The DMCB’s first reaction was “so what?”
It took a second look when that hapless locale was seized upon by Peter Orszag of the Office of Management and Budget (OMB), Consumer Reports and some notable blogs as the symbol for all that ails American healthcare. Commentators are accusing the ‘McAllens of this country’ of consciously and unconsciously economically ripping off the system with precious little quality to show for it.
Yet, the dubious DMCB remains unexcited about Dr. Gawande’s faux discovery and disappointed that others haven’t considered the most likely cause of McAllen’s outlier status. Is there something really special about McAllen or is something else going on?
To illustrate the point, conduct a thought experiment by imaging many bags of pennies (to pay the primary care providers), quarters (for the rest of the physicians) and dollars (yes, they are available as metal coin) for the hospitals suspended above a huge map of the United States. Mentally open the bags, releasing coins that fall, clatter and roll across the map. Since the distribution of the coins is random, some areas of the U.S map will have no coins, others might have just pennies, others may have dollars and pennies, some will have all three and a few will have lots of all three. Somewhere on that map, however, there will be a pile of coins that is bigger than the rest. Perform the same experiment using Monopoly style plastic clinics and hospitals across a board-map and the same thing will happen. In these thought experiments, the area of the map with the extreme outlier status happens to be McAllen*.

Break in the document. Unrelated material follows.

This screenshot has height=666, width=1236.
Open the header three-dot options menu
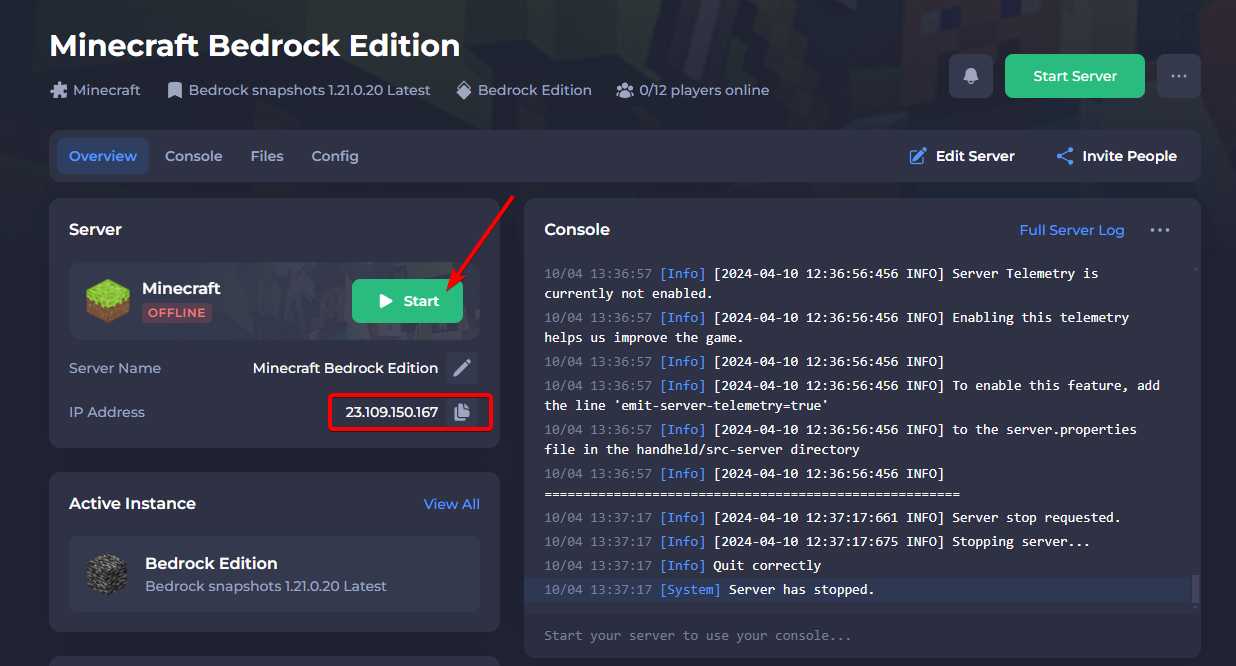1179,76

It’s hard for non-statisticians/non-economists to think of human behavior in markets as being ‘randomly’ distributed around an average, but it’s true. The best (painfully so) examples of this are the performance of mutual funds, as well as what happens to losing vs. winning teams and their professional sports coaches . The same is true in healthcare: given the overall upward growth in the number of hospitals, specialists and clinics with an inevitable distribution (both high and low) around that trajectory, it is statistically inevitable that there will be a McAllen somewhere in the United States.
It is the nature of our minds to believe there must be something “causing” outliers. In other words, there must be something about McAllen that attracted all those coins, right? The DMCB, in reading Dr. Gawande’s article, thinks that may be true in Miami (which is number 1 in the U.S), but it doesn’t think that's the case for McAllen as described in the New Yorker magazine article. The gumshoe M.D. reporting clearly shows the McAllen providers are mystified by their status. It’s not as though they planned to take advantage of the system. In fact, they didn’t. That’s because it’s all random.

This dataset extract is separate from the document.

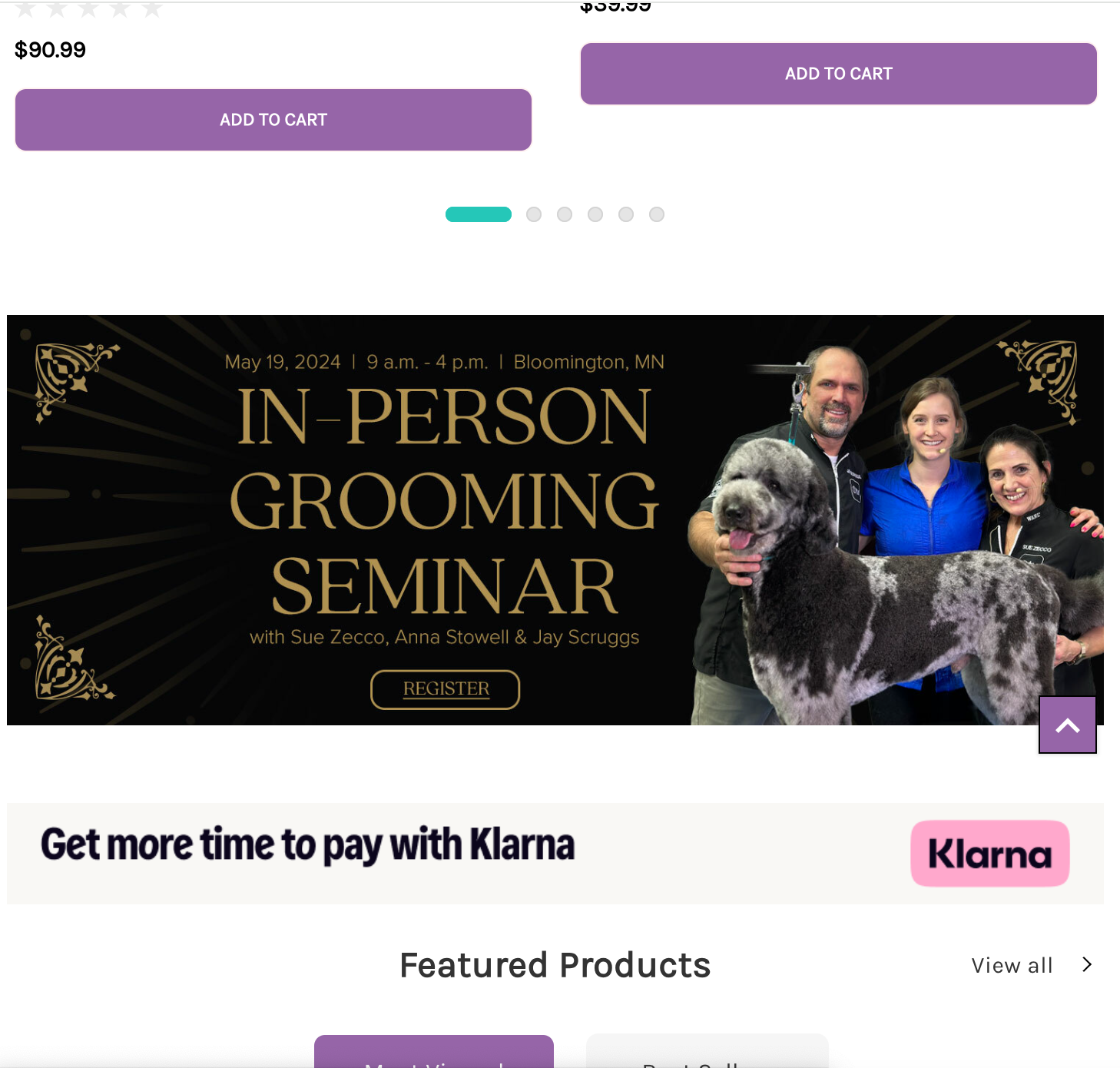This screenshot has height=1068, width=1120.
Task: Switch to the gray Best Seller tab
Action: click(707, 1051)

This is important because most healthcare providers involved in quality improvement learned long ago that ‘identifying’ and then ‘managing’ outliers with targeted interventions is a poor way to promote overall system improvement. Outliers naturally regress to the mean over time and they're not the problem anyway. Rather, the trick is to reduce overall variation around the mean (reducing the standard deviation) and to move all providers toward a better average level of behavior. That’s a lot of complicated work that, frankly, isn’t as enthralling to editors or the readers of The New Yorker. It's too much work.
While popular media can be forgiven for using simplistic descriptions of extreme outlier anedotes to pander to a political agenda, the DMCB isn’t too sure about Dr. Gawande. However, the DMCB is most frightened by potential reaction of the OMB. Short of complete central planning for the entire health care system, random distributions of performance, expense, quality, claims, satisfaction and countless other measures around a mean will be unavoidable. Of all persons, Dr. Orszag should understand that outliers are an ironic certainty, not evidence of malfeasance. Most are anomalies, not proof of anything. They are, in short, interesting, but not lessons and certainly not the stuff of policy making.
*correction: McAllen is not a county in Texas.